Benefits Of The MK-0677 (Ibutamoren) In Bodybuilding
Why ibutamoren is precious for bodybuilders is also reflected from its improvement in the lower extremity function after a hip fracture, reduced LDL (bad cholesterol), augmented REM sleep, and shortened sleep latency.
The key benefits it offers for bodybuilding and weight training are as follows:
- Enhanced muscle retention rates
- Superior water retention that supports muscle development and physique
- Development of muscle quality
- Augmented rate of muscle development and growth
Other benefits include increased bone density, improved cognitive activity, delay in the aging process, and accelerated healing process.
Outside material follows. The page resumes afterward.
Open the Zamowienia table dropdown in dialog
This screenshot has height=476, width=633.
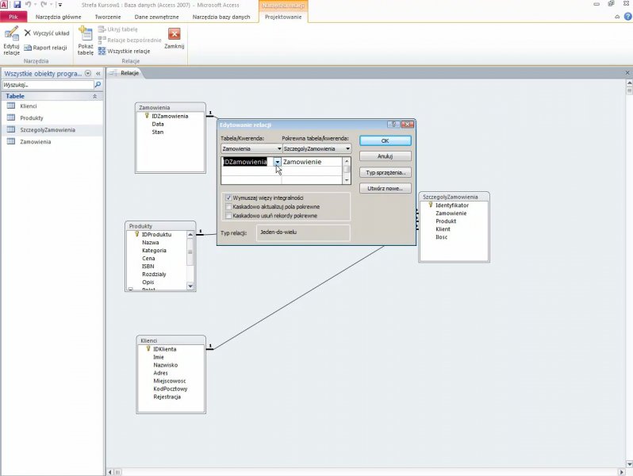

Side Effects Of Ibutamoren
The most common side effects of ibutamoren include:
- Increased appetite
- Temporary, minor edema in lower the extremities
- Muscle pain
- A transient rise in prolactin and cortisol
- Fluid retention
- Increased sensitivity to insulin
- Weight gain
How To Use Ibutamoren?
You need to know what dose and frequency of ibutamoren you should use to get an idea of when you will see its benefits. Data has shown that its optimal dose ranges from 20 to 25 mg/day. The half-life of ibutamoren is 24 hours, which means that taking it once per day is enough.
It has been shown that the higher its dosage, the superior the effects experienced. A study reported that taking 25 mg of MK-677 lead to a rise in serum IGF-1 levels by 60.1% at six weeks and 72.9% at one year.
Thus, you should use ibutamoren for extended periods, like 3 to 6 months, for it to add up in your system for the best results.